[Stored data]
- Opening Delimiter -
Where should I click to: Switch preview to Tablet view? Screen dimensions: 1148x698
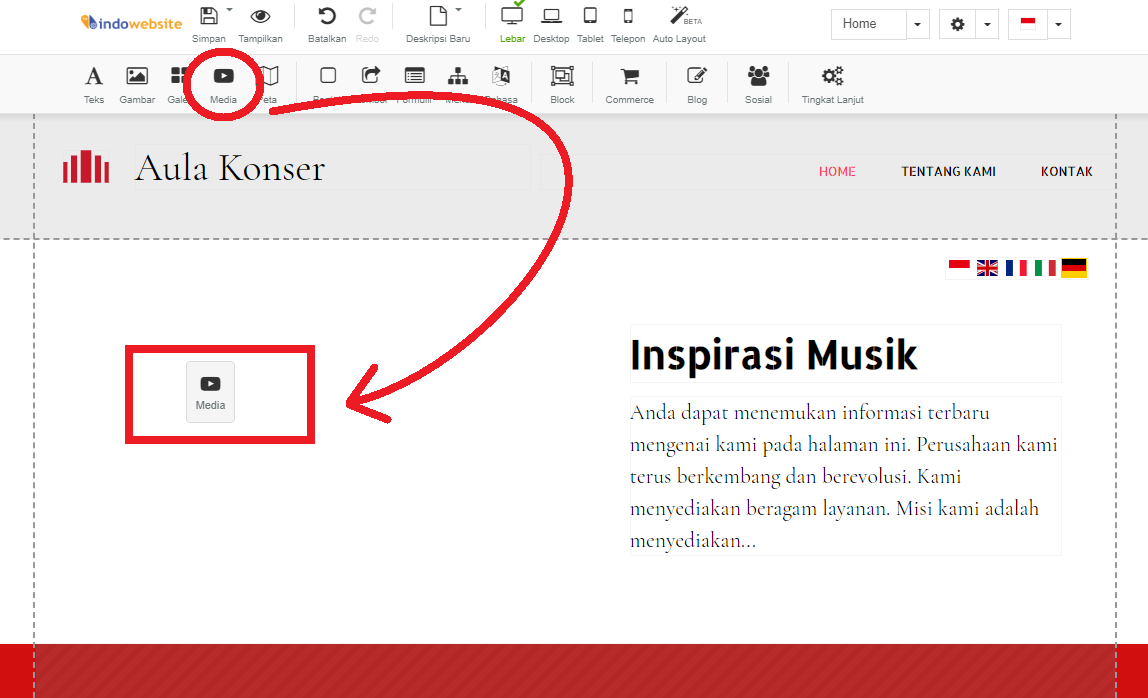[x=589, y=24]
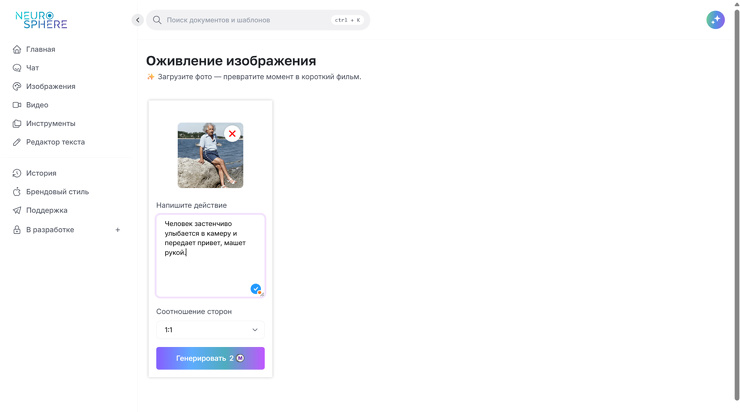Click the Инструменты sidebar icon
This screenshot has width=740, height=412.
tap(17, 124)
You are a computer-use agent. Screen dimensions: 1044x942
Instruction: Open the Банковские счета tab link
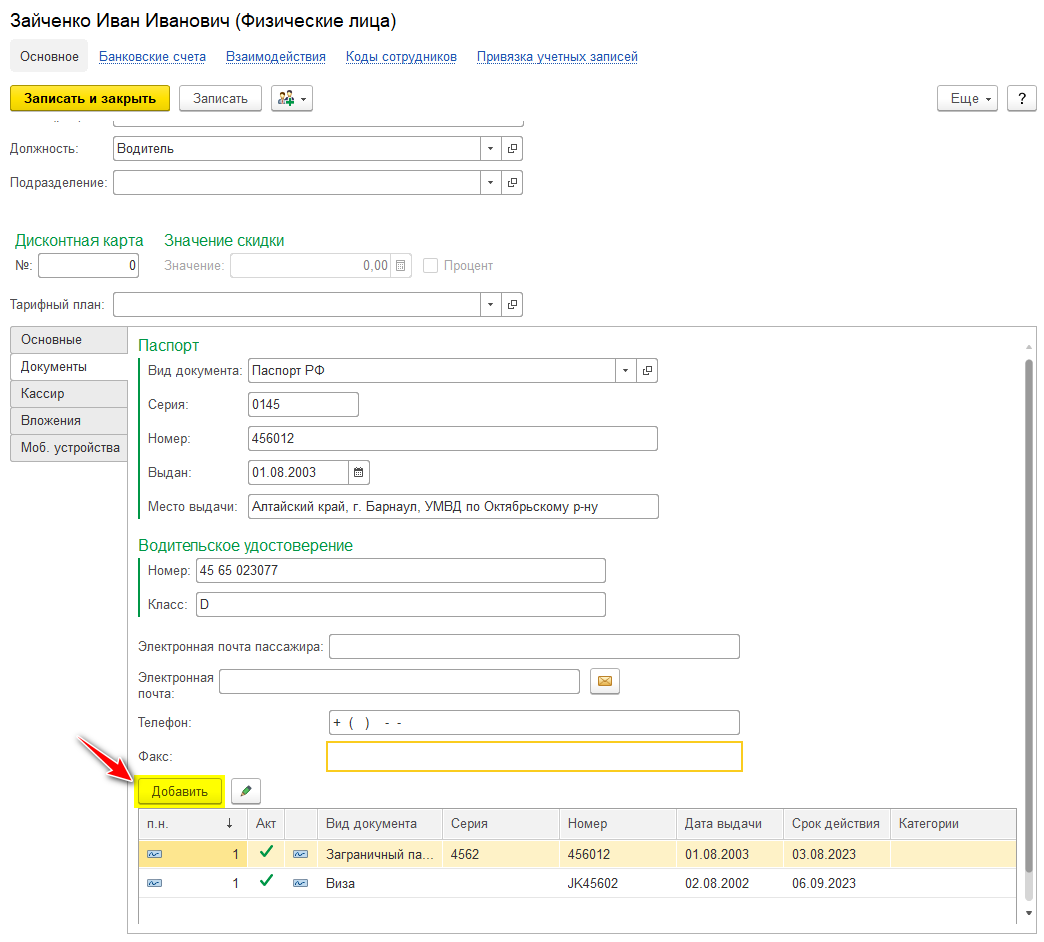point(152,57)
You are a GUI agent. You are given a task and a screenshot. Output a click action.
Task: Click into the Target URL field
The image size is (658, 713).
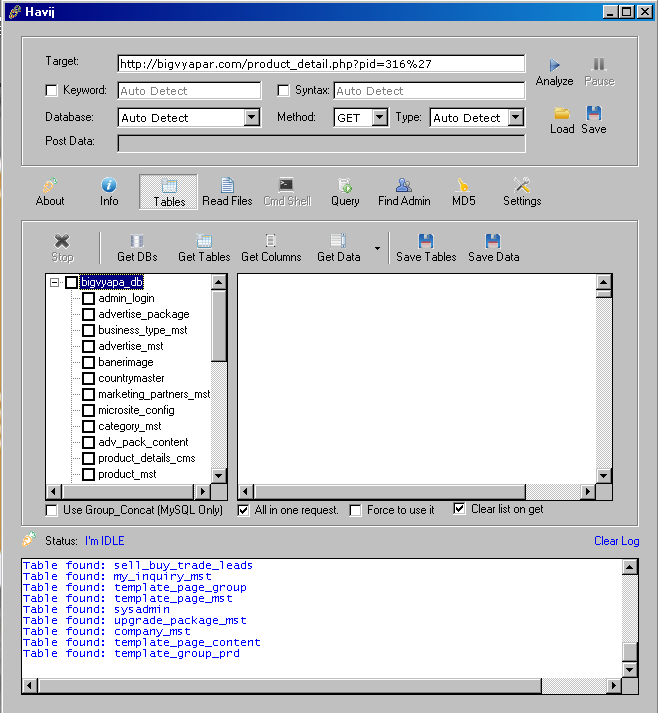(x=320, y=64)
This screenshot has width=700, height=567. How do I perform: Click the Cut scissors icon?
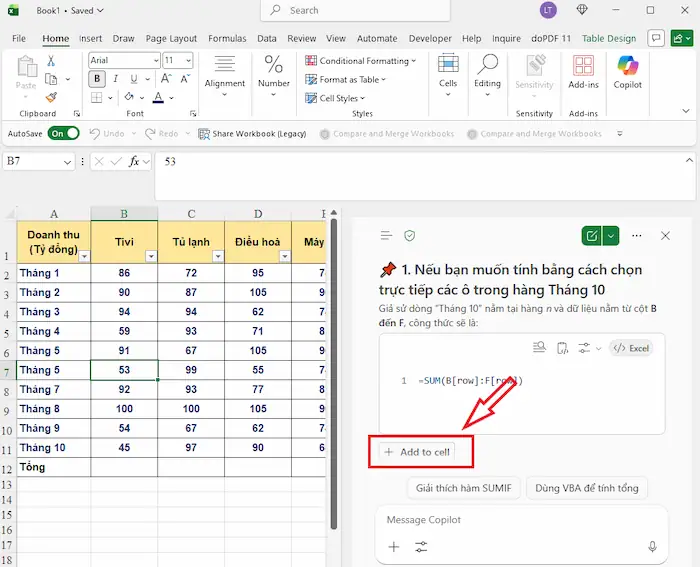51,62
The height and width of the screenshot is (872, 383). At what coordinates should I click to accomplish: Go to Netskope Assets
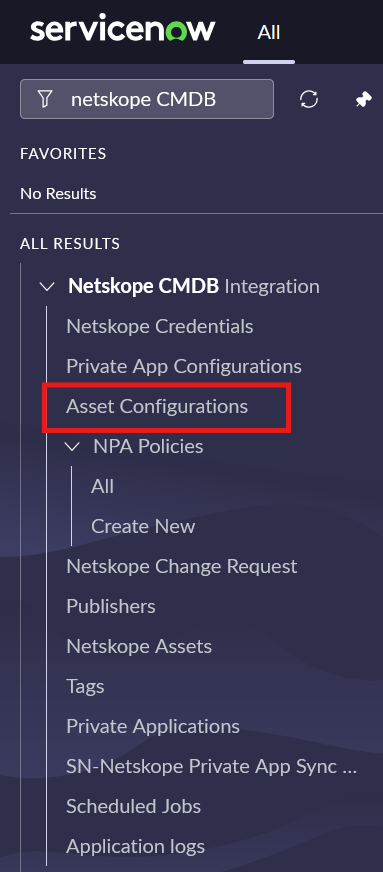click(139, 646)
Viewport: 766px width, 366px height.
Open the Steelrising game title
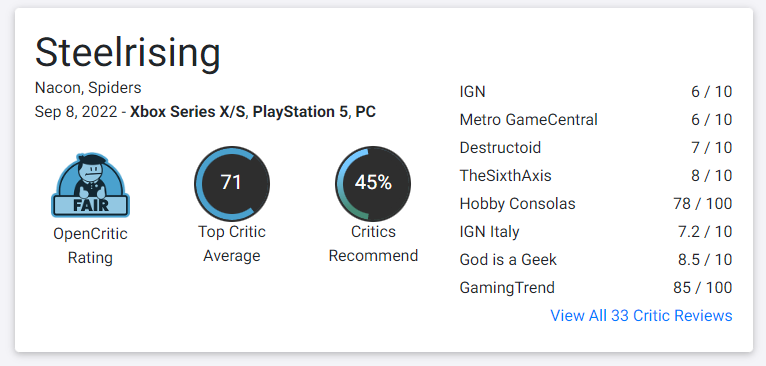(x=128, y=53)
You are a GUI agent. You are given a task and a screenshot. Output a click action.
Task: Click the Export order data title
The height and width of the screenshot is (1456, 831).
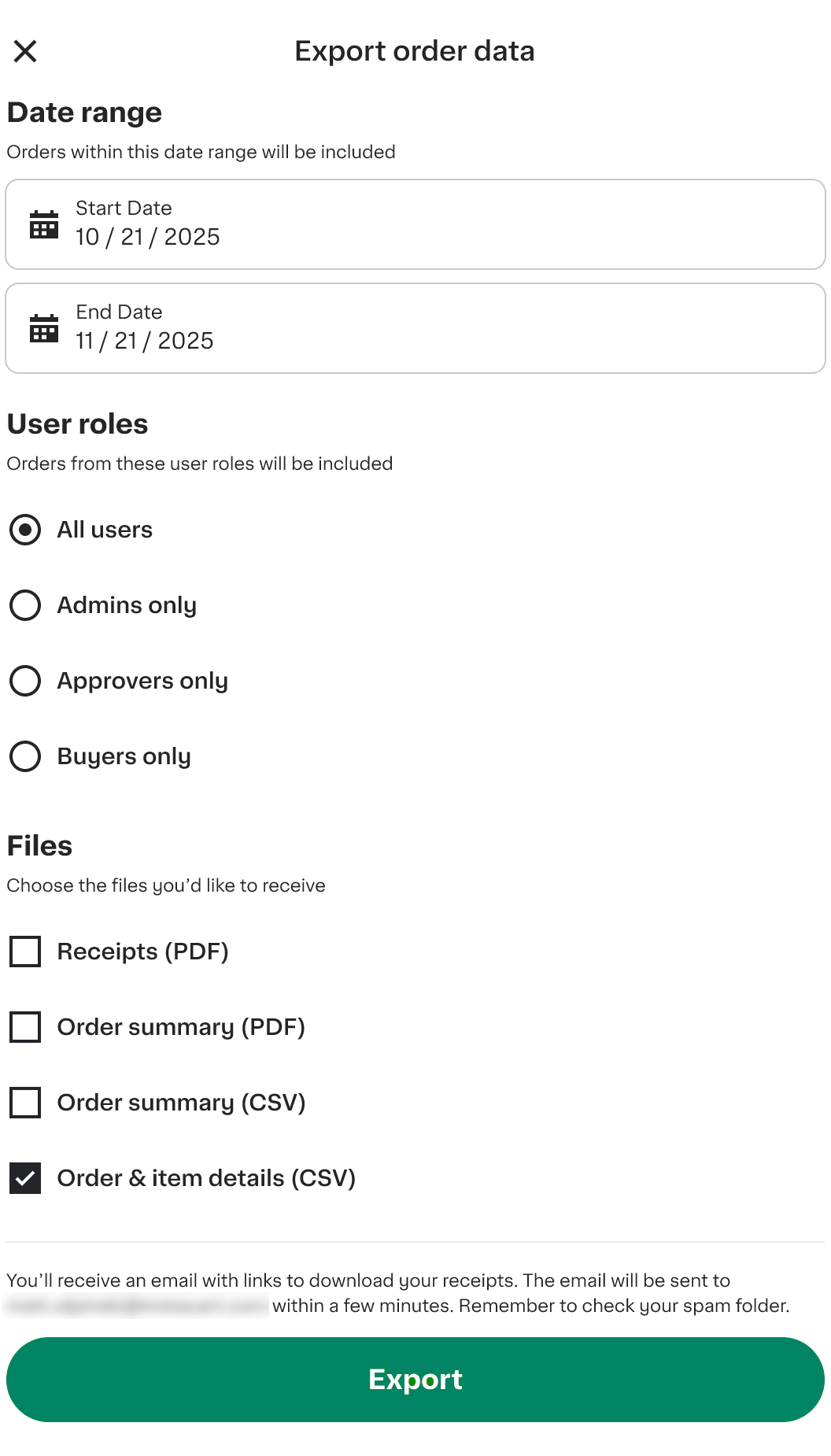(x=415, y=50)
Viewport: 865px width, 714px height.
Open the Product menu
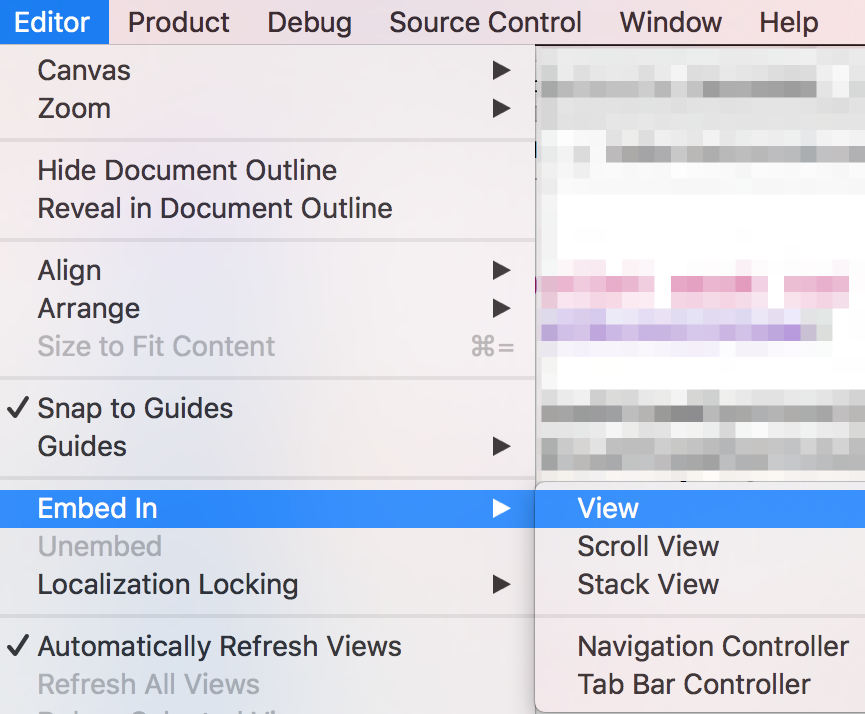179,22
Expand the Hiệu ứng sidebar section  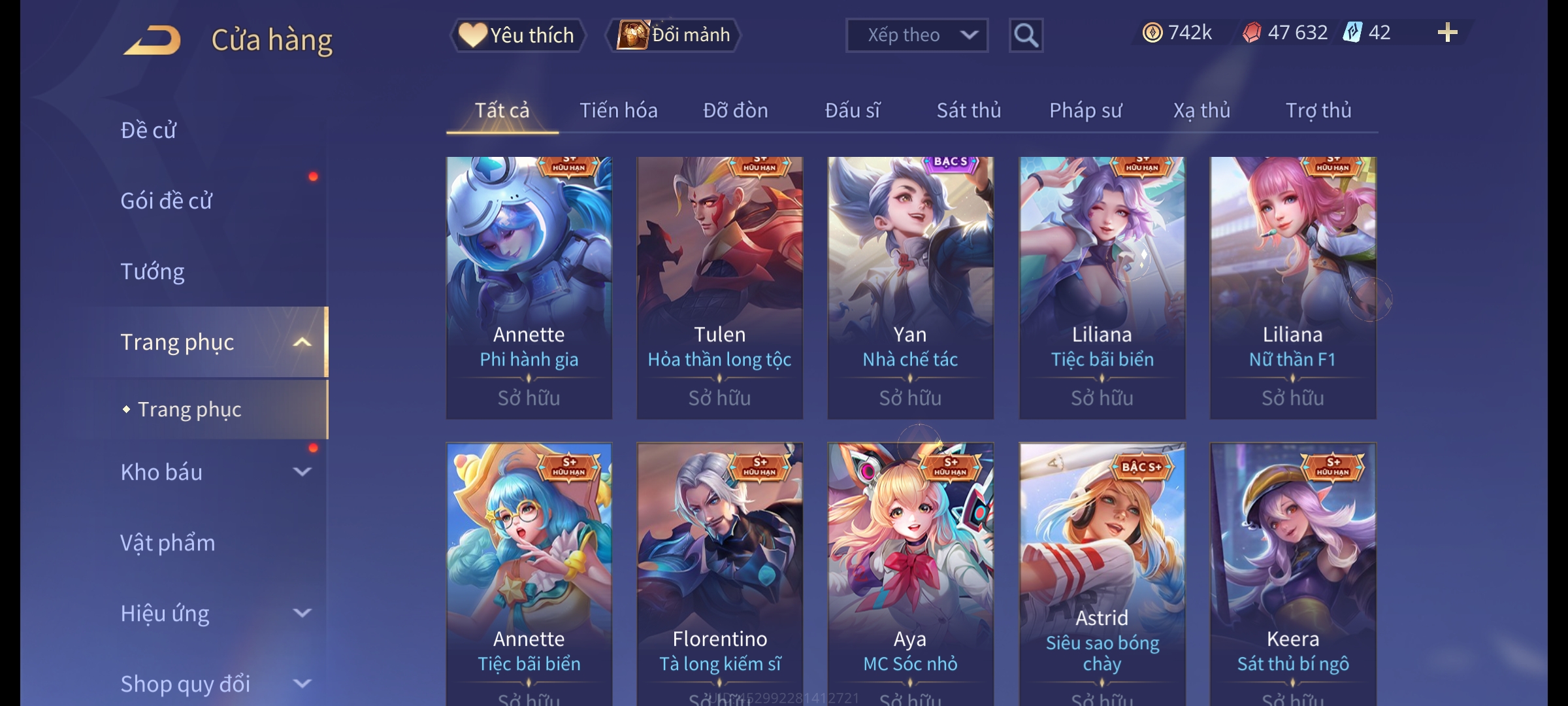point(302,613)
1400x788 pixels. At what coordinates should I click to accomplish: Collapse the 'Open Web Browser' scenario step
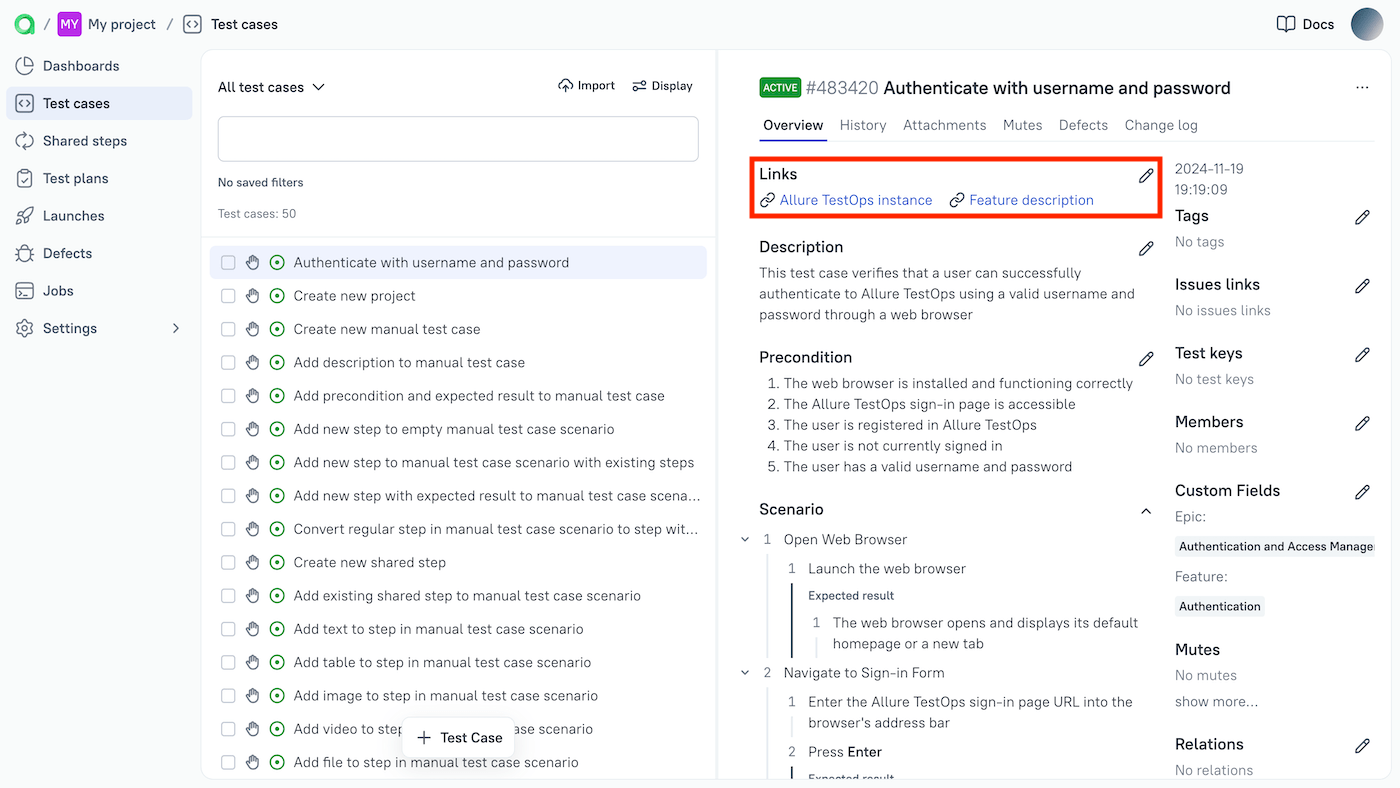744,539
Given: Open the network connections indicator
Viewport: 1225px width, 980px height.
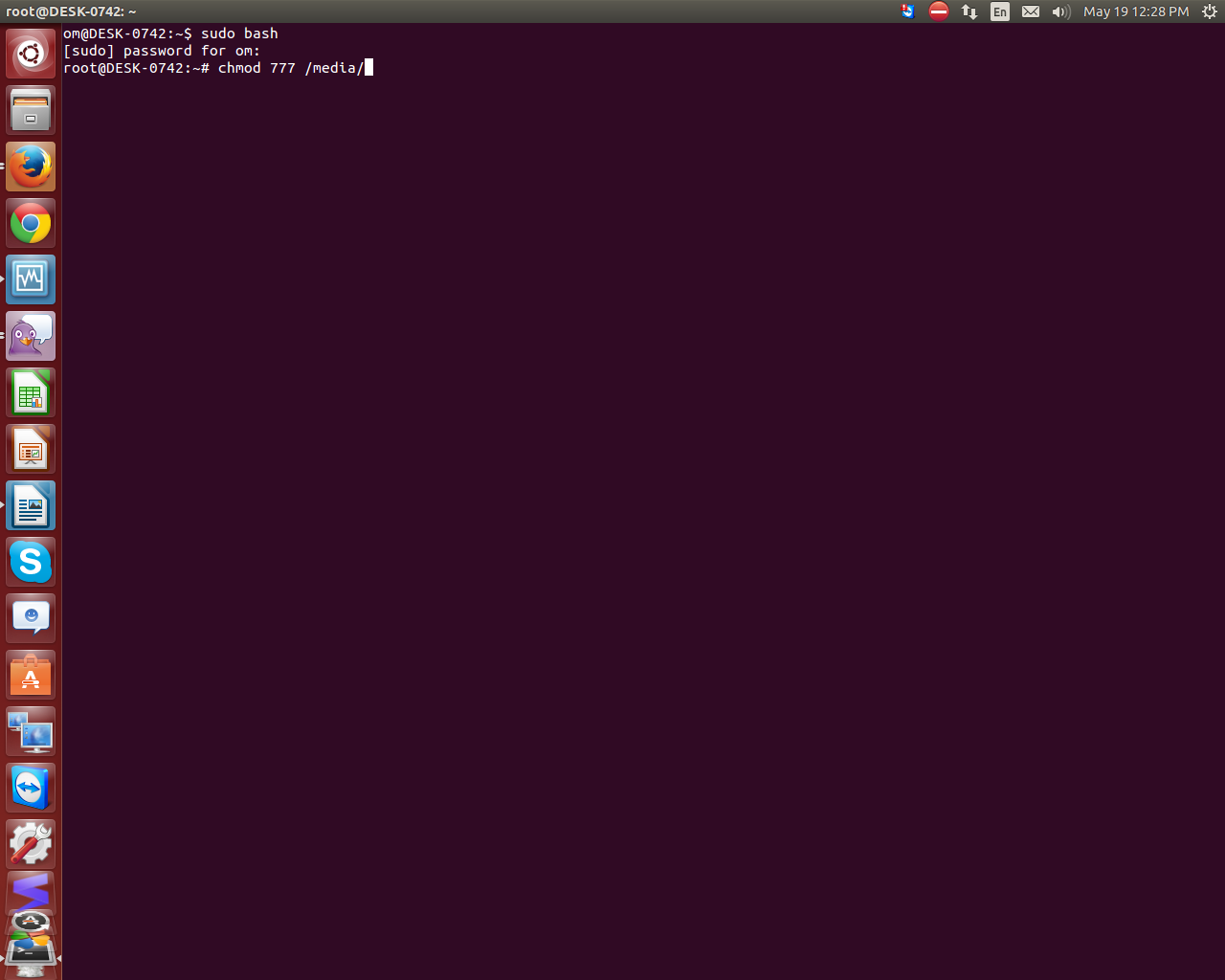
- Closing Delimiter -
_Problem to work on_.
Beginning with the line with "1400x788 pixels. At", repeat the entries above exactly, up to and including the last line, leaving out pictures.

_Answer to the problem_.
1400x788 pixels. At what coordinates should I click to accomplish: Collapse the 'Open Web Browser' scenario step
744,539
Given: Open the network connections indicator
Viewport: 1225px width, 980px height.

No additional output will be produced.